I’m trying to get ready to run a 10K in December, and today was a “run day” on my training plan, so once we got back to the truck I swapped bike shoes for sneakers and headed back up the road. At 4500 feet higher than Grand Junction, and going steadily uphill, it might be more accurately described as a crawl instead of a run, but I survived my scheduled miles. After that it was Chris’s turn to take a more challenging bike ride. Cailan played in the tent with dinosaurs while I recovered, and then we went on a “colorful leaf hunt”.
If you asked me to find the most beautiful aspen leaf, I would look on the ground for a leaf with the classic heart shape, with a deep golden color unblemished from edge to edge. Cailan had a different take on what makes a leaf beautiful. He was drawn to leaves with patterns, that were brown along the edges or yellow spotted with brown. He named them for their patterns: Cheetah, Ocelot Ray, Tiger, Swallowtail, Edges, Half-n-half. Leaves that were all brown he described as looking like pictures from an I Spy book. If he found a twig on the ground with a few leaves still clinging to it, he called it a balloon stick. He picked up each leaf that caught his eye and handed it to me, saying “Look at this beautiful leaf!”
We were still on our leaf hunt when Utah and Chris returned, bouncing and sweaty, respectively. My hands were stuffed with beautiful leaves and balloon sticks, and Cailan kept bringing me more and more. He apparently didn’t need to hang on to them long term; I set them down in a careful pile near our tent so we could find them again if we needed to, but he didn’t ask for the ones he had gathered before – he was all catch and release that day.
Chris and Utah had a nice, 11-mile ride on rocky dirt road and singletrack trail. The trail had been mostly downhill, with a return on road, including a mile-long section that was unmercifully steep and strewn with rocks:
Other sections of the road were smoother and easier to travel, leaving a bit of energy to enjoy the scenery.
We made a quick dinner (angel hair pasta with olive oil, herbs and cheese) and then scrambled through the aspen towards the west, to get a good view of the sunset.
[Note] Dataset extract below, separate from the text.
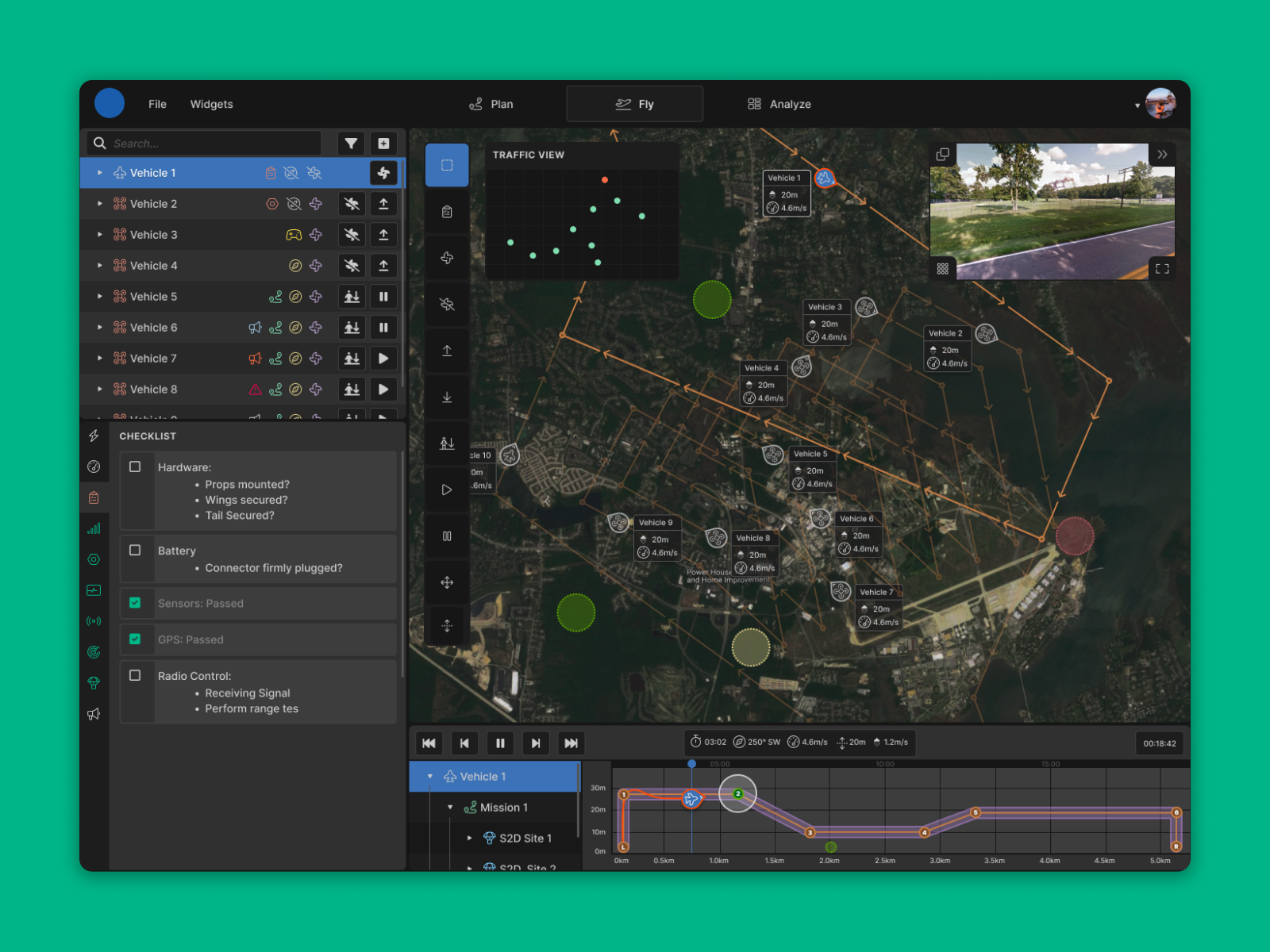The width and height of the screenshot is (1270, 952).
Task: Check the Radio Control checklist box
Action: click(135, 676)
It wasn’t quite as magnificent as the view at the end of the road, but it was pretty good.
We crawled into the tent with the last bit of light fading from the sky and introduced Cailan to the grand camping tradition of playing cards in the tent until bedtime. It was Cailan’s first time playing Crazy Eights and he found it tremendous fun – I think he would have played until midnight if we hadn’t cut him off and tucked him into his sleeping bag.
2 comments:
That looks quite lovely. We are going camping this weekend with our friends and their 4-year-old and 20-month-old. I don't think the scenery will be quite this spectacular. But I'll try to make it look good in the pictures!
That was a very nice story. We enjoyed it very much. Where's the 29er?